▶ What the exercise asks: Recast every line of the items below as a Markdown table with the columns Row and Line, numbering the rows and skipping blank lines. Leave the pictures out of the answer.

▶ Input records:

◆ ◆ ◆ ◆ ◆

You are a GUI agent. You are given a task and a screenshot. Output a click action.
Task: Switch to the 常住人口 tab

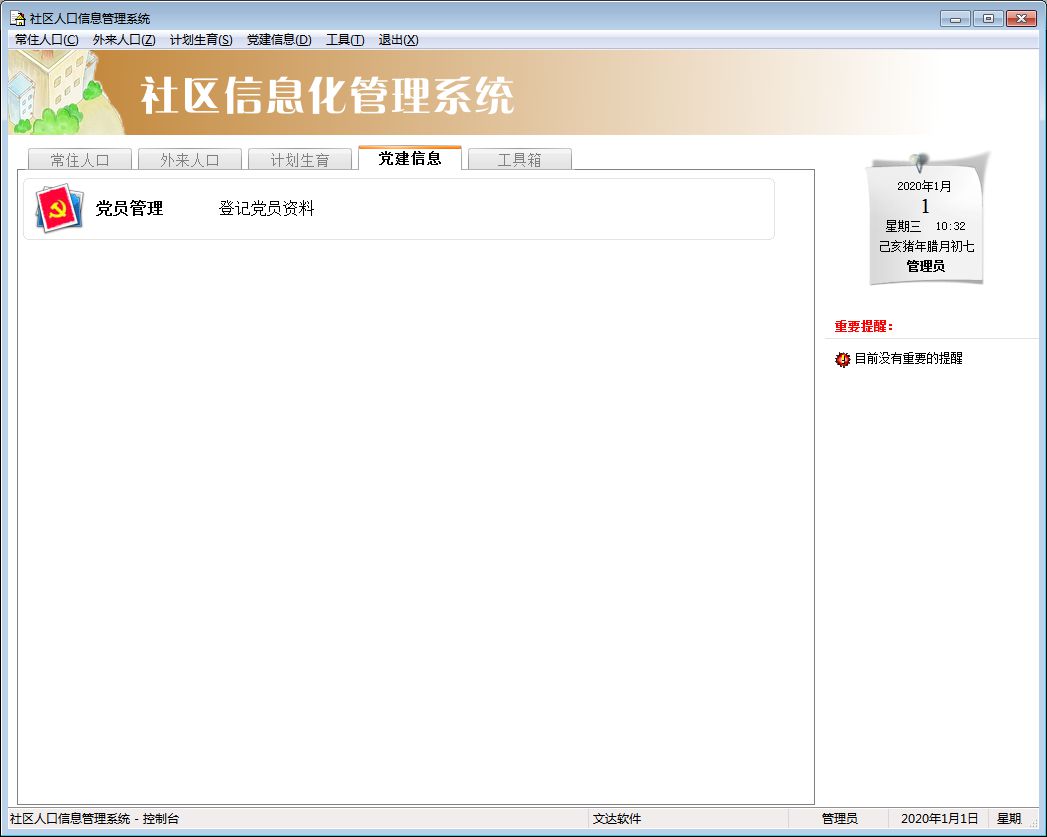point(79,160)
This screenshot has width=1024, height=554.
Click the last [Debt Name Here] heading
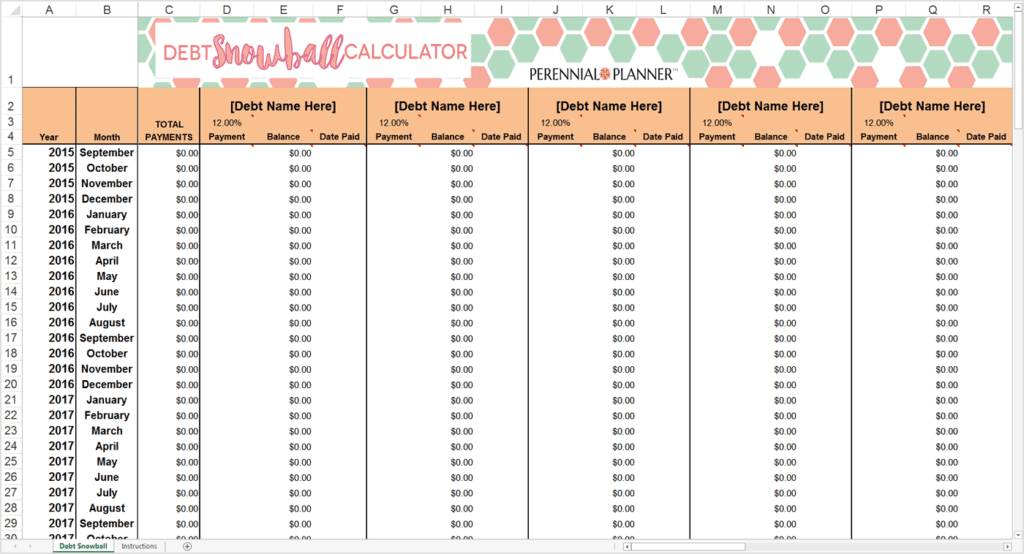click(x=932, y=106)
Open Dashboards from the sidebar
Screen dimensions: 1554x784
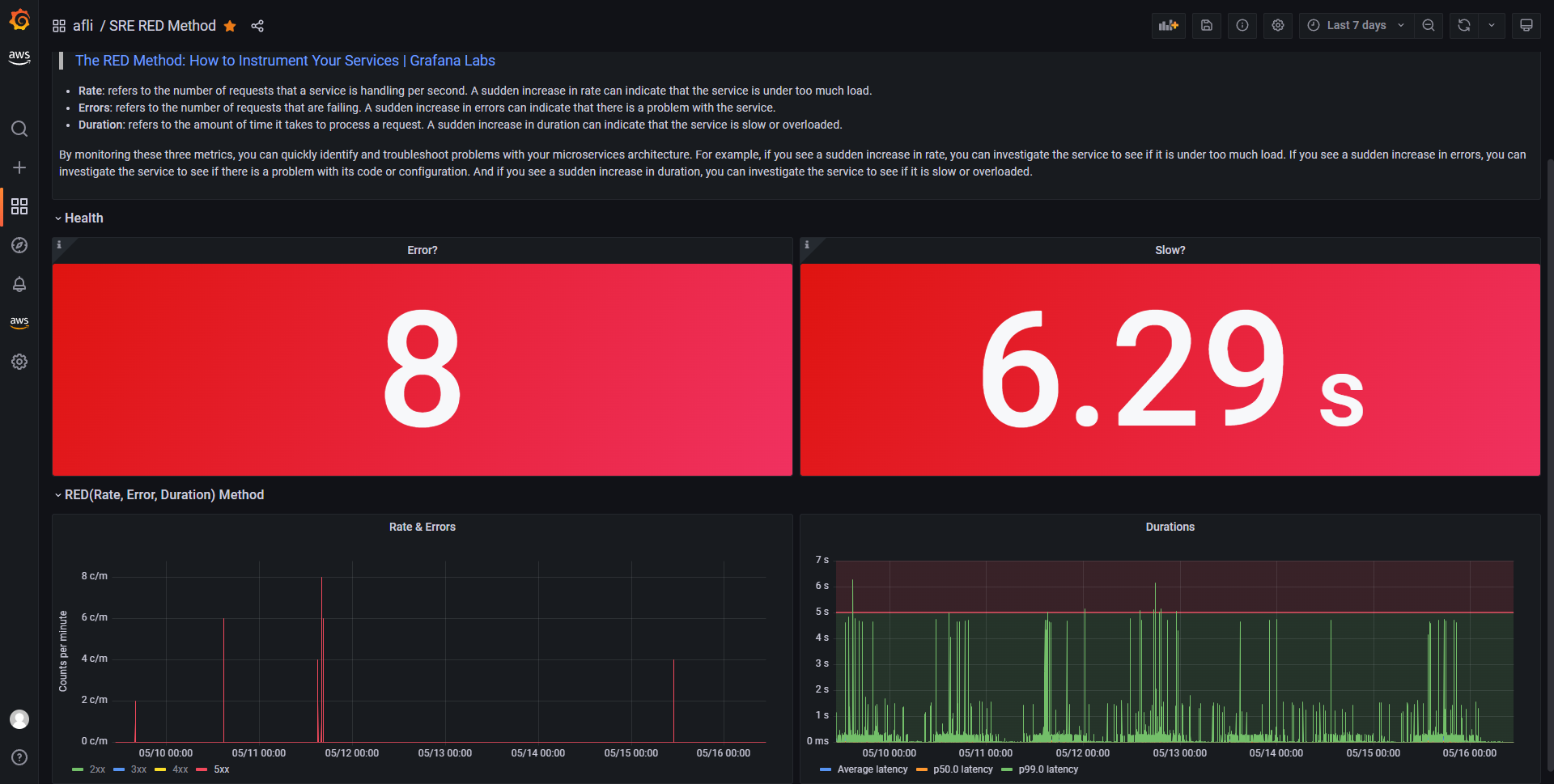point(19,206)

◆ ◆ ◆ ◆ ◆

▶ Response for this exercise:
| Row | Line |
|---|---|
| 1 | You are a GUI agent. You are given a task and a screenshot. Output a click action. |
| 2 | Task: Switch to the 常住人口 tab |
| 3 | point(79,160) |
| 4 | This screenshot has width=1024, height=554. |
| 5 | Click the last [Debt Name Here] heading |
| 6 | click(x=932, y=106) |
| 7 | Open Dashboards from the sidebar |
| 8 | Screen dimensions: 1554x784 |
| 9 | point(19,206) |